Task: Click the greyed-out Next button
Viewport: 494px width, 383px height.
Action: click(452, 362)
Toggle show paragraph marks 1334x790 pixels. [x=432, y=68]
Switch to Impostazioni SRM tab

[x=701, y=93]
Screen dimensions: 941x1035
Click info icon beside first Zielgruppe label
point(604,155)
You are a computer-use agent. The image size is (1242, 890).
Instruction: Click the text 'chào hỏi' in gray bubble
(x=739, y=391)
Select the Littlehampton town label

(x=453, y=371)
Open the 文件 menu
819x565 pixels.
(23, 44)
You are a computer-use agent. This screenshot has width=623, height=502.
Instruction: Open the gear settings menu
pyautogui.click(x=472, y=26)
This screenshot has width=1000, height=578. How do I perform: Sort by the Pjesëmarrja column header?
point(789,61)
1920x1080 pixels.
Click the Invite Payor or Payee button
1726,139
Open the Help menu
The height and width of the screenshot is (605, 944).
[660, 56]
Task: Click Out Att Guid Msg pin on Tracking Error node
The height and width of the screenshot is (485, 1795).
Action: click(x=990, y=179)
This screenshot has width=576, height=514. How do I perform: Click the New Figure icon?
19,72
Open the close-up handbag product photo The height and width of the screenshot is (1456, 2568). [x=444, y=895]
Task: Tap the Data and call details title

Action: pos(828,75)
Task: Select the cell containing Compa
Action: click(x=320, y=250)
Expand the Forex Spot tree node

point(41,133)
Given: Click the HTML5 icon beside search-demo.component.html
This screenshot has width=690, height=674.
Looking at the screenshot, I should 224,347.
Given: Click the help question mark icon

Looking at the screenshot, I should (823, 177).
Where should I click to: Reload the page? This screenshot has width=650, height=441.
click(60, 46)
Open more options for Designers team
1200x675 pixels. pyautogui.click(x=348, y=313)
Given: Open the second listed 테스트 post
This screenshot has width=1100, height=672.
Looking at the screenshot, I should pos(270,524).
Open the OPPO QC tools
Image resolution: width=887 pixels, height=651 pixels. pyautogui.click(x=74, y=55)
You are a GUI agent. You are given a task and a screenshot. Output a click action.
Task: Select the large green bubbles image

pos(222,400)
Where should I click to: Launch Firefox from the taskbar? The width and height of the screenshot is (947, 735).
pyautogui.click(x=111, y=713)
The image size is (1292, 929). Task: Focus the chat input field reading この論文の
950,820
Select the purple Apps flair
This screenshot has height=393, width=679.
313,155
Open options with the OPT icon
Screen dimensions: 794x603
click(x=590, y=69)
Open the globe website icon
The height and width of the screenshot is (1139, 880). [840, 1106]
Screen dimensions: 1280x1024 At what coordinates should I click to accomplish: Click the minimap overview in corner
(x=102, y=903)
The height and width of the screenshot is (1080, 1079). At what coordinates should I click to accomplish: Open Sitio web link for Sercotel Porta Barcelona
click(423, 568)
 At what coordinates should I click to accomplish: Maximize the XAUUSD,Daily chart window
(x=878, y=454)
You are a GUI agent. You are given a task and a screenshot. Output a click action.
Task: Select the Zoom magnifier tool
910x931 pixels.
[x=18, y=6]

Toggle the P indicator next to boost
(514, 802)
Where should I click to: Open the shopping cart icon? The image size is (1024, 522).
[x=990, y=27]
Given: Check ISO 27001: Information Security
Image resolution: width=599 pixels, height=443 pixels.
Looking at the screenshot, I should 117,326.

What needs to be done:
Only the lines from the one containing "Select the Littlehampton town label" through the one containing "Task: Click Out" are to be retyped, both boundary lines included, with no other material.

Result of this task:
Select the Littlehampton town label

(x=453, y=371)
Open the 文件 menu
819x565 pixels.
(23, 44)
You are a computer-use agent. This screenshot has width=623, height=502.
Instruction: Open the gear settings menu
pyautogui.click(x=472, y=26)
This screenshot has width=1000, height=578. How do I perform: Sort by the Pjesëmarrja column header?
point(789,61)
1920x1080 pixels.
Click the Invite Payor or Payee button
1726,139
Open the Help menu
The height and width of the screenshot is (605, 944).
[660, 56]
Task: Click Out Att Guid Msg pin on Tracking Error node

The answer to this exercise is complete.